Reproduce the records in full. Alter nothing.
**** DATA SHOWN
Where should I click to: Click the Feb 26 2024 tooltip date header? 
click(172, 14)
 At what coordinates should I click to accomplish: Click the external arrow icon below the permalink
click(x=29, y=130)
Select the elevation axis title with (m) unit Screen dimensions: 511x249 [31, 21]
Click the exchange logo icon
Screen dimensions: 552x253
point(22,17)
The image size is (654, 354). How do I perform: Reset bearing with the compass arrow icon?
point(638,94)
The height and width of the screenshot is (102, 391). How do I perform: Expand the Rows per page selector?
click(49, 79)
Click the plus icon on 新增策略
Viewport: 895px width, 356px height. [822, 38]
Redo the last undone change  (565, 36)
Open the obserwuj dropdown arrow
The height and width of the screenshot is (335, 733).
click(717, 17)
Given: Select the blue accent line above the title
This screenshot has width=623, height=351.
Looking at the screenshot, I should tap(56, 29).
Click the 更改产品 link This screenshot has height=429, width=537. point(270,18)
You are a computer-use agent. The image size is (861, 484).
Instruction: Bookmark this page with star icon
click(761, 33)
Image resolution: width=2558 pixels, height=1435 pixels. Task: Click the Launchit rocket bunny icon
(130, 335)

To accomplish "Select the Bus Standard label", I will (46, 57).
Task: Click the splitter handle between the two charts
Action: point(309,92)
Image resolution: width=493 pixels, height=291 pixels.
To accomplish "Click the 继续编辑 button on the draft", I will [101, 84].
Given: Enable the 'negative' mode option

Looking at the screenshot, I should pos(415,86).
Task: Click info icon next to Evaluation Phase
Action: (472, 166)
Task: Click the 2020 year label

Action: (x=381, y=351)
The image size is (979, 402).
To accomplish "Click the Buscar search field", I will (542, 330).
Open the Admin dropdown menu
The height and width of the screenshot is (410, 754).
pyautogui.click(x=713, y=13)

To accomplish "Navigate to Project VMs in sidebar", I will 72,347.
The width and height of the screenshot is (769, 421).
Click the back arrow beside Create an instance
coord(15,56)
********
ANSWER BOX =>
Where should I click to: Click the Feb 26 2024 tooltip date header? 
click(172, 14)
 At what coordinates should I click to accomplish: Click the external arrow icon below the permalink
click(x=29, y=130)
Select the elevation axis title with (m) unit Screen dimensions: 511x249 [31, 21]
Click the exchange logo icon
Screen dimensions: 552x253
point(22,17)
The image size is (654, 354). How do I perform: Reset bearing with the compass arrow icon?
point(638,94)
The height and width of the screenshot is (102, 391). How do I perform: Expand the Rows per page selector?
click(49, 79)
Click the plus icon on 新增策略
Viewport: 895px width, 356px height. [822, 38]
Redo the last undone change  (565, 36)
Open the obserwuj dropdown arrow
The height and width of the screenshot is (335, 733).
click(717, 17)
Given: Select the blue accent line above the title
This screenshot has width=623, height=351.
Looking at the screenshot, I should tap(56, 29).
Click the 更改产品 link This screenshot has height=429, width=537. point(270,18)
You are a computer-use agent. The image size is (861, 484).
Instruction: Bookmark this page with star icon
click(761, 33)
Image resolution: width=2558 pixels, height=1435 pixels. Task: Click the Launchit rocket bunny icon
(130, 335)

To accomplish "Select the Bus Standard label", I will (46, 57).
Task: Click the splitter handle between the two charts
Action: point(309,92)
Image resolution: width=493 pixels, height=291 pixels.
To accomplish "Click the 继续编辑 button on the draft", I will [101, 84].
Given: Enable the 'negative' mode option

Looking at the screenshot, I should pos(415,86).
Task: Click info icon next to Evaluation Phase
Action: (472, 166)
Task: Click the 2020 year label

Action: (x=381, y=351)
The image size is (979, 402).
To accomplish "Click the Buscar search field", I will (542, 330).
Open the Admin dropdown menu
The height and width of the screenshot is (410, 754).
pyautogui.click(x=713, y=13)

To accomplish "Navigate to Project VMs in sidebar", I will 72,347.
The width and height of the screenshot is (769, 421).
Click the back arrow beside Create an instance
coord(15,56)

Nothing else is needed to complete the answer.